▸ EXERCISE DESCRIPTION: Write out the data exactly, keeping every line.

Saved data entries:
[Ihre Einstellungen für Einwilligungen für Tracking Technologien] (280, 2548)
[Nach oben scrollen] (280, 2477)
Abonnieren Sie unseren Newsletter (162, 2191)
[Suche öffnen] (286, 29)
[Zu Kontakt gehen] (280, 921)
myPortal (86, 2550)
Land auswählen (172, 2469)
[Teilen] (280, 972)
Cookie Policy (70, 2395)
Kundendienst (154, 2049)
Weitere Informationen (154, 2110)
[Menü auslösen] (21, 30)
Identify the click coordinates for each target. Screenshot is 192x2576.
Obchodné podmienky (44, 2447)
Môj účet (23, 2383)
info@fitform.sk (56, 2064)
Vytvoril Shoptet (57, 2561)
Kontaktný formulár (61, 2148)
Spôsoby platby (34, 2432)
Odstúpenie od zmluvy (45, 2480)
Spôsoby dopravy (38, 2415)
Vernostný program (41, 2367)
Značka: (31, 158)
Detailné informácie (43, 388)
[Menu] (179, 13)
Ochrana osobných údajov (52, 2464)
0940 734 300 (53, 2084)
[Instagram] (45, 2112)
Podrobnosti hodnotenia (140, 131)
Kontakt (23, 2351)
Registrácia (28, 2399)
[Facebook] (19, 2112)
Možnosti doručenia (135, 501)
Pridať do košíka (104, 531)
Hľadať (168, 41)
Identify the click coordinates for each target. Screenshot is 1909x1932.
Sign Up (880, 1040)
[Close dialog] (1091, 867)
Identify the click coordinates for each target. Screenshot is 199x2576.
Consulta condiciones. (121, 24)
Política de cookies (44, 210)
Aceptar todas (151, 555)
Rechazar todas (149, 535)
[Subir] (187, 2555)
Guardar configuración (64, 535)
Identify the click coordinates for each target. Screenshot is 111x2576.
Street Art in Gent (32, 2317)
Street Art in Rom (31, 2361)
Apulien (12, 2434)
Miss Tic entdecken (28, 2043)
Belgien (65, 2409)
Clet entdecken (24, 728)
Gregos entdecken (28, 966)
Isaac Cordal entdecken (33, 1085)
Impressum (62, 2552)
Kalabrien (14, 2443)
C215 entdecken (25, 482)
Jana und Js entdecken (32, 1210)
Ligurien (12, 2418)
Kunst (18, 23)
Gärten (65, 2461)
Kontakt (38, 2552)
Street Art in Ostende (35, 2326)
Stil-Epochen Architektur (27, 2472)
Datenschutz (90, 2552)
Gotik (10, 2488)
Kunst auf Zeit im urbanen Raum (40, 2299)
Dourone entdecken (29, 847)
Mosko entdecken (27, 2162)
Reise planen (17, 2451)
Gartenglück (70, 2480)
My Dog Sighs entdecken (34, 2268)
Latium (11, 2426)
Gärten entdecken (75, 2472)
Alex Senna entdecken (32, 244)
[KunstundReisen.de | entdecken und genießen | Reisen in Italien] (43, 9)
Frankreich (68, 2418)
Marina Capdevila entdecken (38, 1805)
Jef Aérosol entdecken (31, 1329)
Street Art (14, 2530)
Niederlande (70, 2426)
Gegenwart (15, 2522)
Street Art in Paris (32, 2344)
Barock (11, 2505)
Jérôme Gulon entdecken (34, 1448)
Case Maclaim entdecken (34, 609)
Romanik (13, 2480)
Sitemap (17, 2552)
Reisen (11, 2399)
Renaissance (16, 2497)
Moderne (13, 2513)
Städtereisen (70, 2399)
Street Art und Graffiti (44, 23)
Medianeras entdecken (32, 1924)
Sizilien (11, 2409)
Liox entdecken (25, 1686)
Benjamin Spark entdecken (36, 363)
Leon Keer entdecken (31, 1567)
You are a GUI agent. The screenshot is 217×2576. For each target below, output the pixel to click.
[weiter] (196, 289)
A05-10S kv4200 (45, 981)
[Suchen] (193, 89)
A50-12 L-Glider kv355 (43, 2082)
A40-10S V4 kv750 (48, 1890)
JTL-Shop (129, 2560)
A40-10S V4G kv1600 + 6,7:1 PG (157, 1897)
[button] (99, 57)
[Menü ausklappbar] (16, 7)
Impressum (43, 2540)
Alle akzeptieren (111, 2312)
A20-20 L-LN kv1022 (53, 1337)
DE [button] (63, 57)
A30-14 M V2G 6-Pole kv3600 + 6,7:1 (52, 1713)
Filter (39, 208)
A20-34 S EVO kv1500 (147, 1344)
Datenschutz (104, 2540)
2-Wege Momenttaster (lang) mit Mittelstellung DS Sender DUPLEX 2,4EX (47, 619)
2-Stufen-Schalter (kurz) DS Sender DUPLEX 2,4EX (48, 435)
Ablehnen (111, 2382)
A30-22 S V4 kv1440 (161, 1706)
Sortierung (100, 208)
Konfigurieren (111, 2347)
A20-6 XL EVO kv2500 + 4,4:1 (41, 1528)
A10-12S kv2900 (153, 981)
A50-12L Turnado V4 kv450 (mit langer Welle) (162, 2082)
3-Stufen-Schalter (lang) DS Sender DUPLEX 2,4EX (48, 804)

▸ ANSWER TO THE PROBLEM:
[Ihre Einstellungen für Einwilligungen für Tracking Technologien] (280, 2548)
[Nach oben scrollen] (280, 2477)
Abonnieren Sie unseren Newsletter (162, 2191)
[Suche öffnen] (286, 29)
[Zu Kontakt gehen] (280, 921)
myPortal (86, 2550)
Land auswählen (172, 2469)
[Teilen] (280, 972)
Cookie Policy (70, 2395)
Kundendienst (154, 2049)
Weitere Informationen (154, 2110)
[Menü auslösen] (21, 30)
Identify the click coordinates for each target. Screenshot is 192x2576.
Obchodné podmienky (44, 2447)
Môj účet (23, 2383)
info@fitform.sk (56, 2064)
Vytvoril Shoptet (57, 2561)
Kontaktný formulár (61, 2148)
Spôsoby platby (34, 2432)
Odstúpenie od zmluvy (45, 2480)
Spôsoby dopravy (38, 2415)
Vernostný program (41, 2367)
Značka: (31, 158)
Detailné informácie (43, 388)
[Menu] (179, 13)
Ochrana osobných údajov (52, 2464)
0940 734 300 (53, 2084)
[Instagram] (45, 2112)
Podrobnosti hodnotenia (140, 131)
Kontakt (23, 2351)
Registrácia (28, 2399)
[Facebook] (19, 2112)
Možnosti doručenia (135, 501)
Pridať do košíka (104, 531)
Hľadať (168, 41)
Identify the click coordinates for each target. Screenshot is 1909x1932.
Sign Up (880, 1040)
[Close dialog] (1091, 867)
Identify the click coordinates for each target. Screenshot is 199x2576.
Consulta condiciones. (121, 24)
Política de cookies (44, 210)
Aceptar todas (151, 555)
Rechazar todas (149, 535)
[Subir] (187, 2555)
Guardar configuración (64, 535)
Identify the click coordinates for each target. Screenshot is 111x2576.
Street Art in Gent (32, 2317)
Street Art in Rom (31, 2361)
Apulien (12, 2434)
Miss Tic entdecken (28, 2043)
Belgien (65, 2409)
Clet entdecken (24, 728)
Gregos entdecken (28, 966)
Isaac Cordal entdecken (33, 1085)
Impressum (62, 2552)
Kalabrien (14, 2443)
C215 entdecken (25, 482)
Jana und Js entdecken (32, 1210)
Ligurien (12, 2418)
Kunst (18, 23)
Gärten (65, 2461)
Kontakt (38, 2552)
Street Art in Ostende (35, 2326)
Stil-Epochen Architektur (27, 2472)
Datenschutz (90, 2552)
Gotik (10, 2488)
Kunst auf Zeit im urbanen Raum (40, 2299)
Dourone entdecken (29, 847)
Mosko entdecken (27, 2162)
Reise planen (17, 2451)
Gartenglück (70, 2480)
My Dog Sighs entdecken (34, 2268)
Latium (11, 2426)
Gärten entdecken (75, 2472)
Alex Senna entdecken (32, 244)
[KunstundReisen.de | entdecken und genießen | Reisen in Italien] (43, 9)
Frankreich (68, 2418)
Marina Capdevila entdecken (38, 1805)
Jef Aérosol entdecken (31, 1329)
Street Art (14, 2530)
Niederlande (70, 2426)
Gegenwart (15, 2522)
Street Art in Paris (32, 2344)
Barock (11, 2505)
Jérôme Gulon entdecken (34, 1448)
Case Maclaim entdecken (34, 609)
Romanik (13, 2480)
Sitemap (17, 2552)
Reisen (11, 2399)
Renaissance (16, 2497)
Moderne (13, 2513)
Städtereisen (70, 2399)
Street Art und Graffiti (44, 23)
Medianeras entdecken (32, 1924)
Sizilien (11, 2409)
Liox entdecken (25, 1686)
Benjamin Spark entdecken (36, 363)
Leon Keer entdecken (31, 1567)
You are a GUI agent. The screenshot is 217×2576. For each target below, output the pixel to click.
[weiter] (196, 289)
A05-10S kv4200 (45, 981)
[Suchen] (193, 89)
A50-12 L-Glider kv355 (43, 2082)
A40-10S V4 kv750 (48, 1890)
JTL-Shop (129, 2560)
A40-10S V4G kv1600 + 6,7:1 PG (157, 1897)
[button] (99, 57)
[Menü ausklappbar] (16, 7)
Impressum (43, 2540)
Alle akzeptieren (111, 2312)
A20-20 L-LN kv1022 (53, 1337)
DE [button] (63, 57)
A30-14 M V2G 6-Pole kv3600 + 6,7:1 (52, 1713)
Filter (39, 208)
A20-34 S EVO kv1500 (147, 1344)
Datenschutz (104, 2540)
2-Wege Momenttaster (lang) mit Mittelstellung DS Sender DUPLEX 2,4EX (47, 619)
2-Stufen-Schalter (kurz) DS Sender DUPLEX 2,4EX (48, 435)
Ablehnen (111, 2382)
A30-22 S V4 kv1440 (161, 1706)
Sortierung (100, 208)
Konfigurieren (111, 2347)
A20-6 XL EVO kv2500 + 4,4:1 (41, 1528)
A10-12S kv2900 (153, 981)
A50-12L Turnado V4 kv450 (mit langer Welle) (162, 2082)
3-Stufen-Schalter (lang) DS Sender DUPLEX 2,4EX (48, 804)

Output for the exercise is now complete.